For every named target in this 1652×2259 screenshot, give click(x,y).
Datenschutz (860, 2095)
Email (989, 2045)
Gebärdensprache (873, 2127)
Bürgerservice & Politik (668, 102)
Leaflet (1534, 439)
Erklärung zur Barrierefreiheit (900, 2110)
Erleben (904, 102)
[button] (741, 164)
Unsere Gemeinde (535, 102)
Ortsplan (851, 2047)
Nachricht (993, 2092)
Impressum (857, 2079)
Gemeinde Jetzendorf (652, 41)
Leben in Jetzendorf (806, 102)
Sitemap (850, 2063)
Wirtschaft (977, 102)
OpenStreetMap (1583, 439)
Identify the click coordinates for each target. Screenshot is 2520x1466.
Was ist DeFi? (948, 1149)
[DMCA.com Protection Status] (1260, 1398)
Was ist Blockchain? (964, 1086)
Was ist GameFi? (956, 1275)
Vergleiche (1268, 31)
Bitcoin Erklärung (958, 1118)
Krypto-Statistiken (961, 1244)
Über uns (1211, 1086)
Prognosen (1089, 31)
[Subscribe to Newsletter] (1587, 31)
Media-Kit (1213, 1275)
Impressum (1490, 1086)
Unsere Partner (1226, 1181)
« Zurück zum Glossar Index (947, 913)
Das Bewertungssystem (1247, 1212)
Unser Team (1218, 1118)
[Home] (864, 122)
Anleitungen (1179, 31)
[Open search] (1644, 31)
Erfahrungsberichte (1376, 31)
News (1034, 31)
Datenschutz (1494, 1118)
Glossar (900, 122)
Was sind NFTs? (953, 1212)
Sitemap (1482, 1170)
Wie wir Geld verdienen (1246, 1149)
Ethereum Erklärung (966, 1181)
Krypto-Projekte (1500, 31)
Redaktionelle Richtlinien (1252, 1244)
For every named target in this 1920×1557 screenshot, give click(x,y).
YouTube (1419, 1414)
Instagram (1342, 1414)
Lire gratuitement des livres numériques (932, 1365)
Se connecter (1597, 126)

§ INSTRUCTIONS FOR THE TASK: Return the line that contains "Index (947, 913)" along with every line after it through the end of the entries, exactly, adding nothing.

§ COMPLETED EXERCISE:
« Zurück zum Glossar Index (947, 913)
Das Bewertungssystem (1247, 1212)
Unser Team (1218, 1118)
[Home] (864, 122)
Anleitungen (1179, 31)
[Open search] (1644, 31)
Erfahrungsberichte (1376, 31)
News (1034, 31)
Datenschutz (1494, 1118)
Glossar (900, 122)
Was sind NFTs? (953, 1212)
Sitemap (1482, 1170)
Wie wir Geld verdienen (1246, 1149)
Ethereum Erklärung (966, 1181)
Krypto-Projekte (1500, 31)
Redaktionelle Richtlinien (1252, 1244)
For every named target in this 1920×1557 screenshot, give click(x,y).
YouTube (1419, 1414)
Instagram (1342, 1414)
Lire gratuitement des livres numériques (932, 1365)
Se connecter (1597, 126)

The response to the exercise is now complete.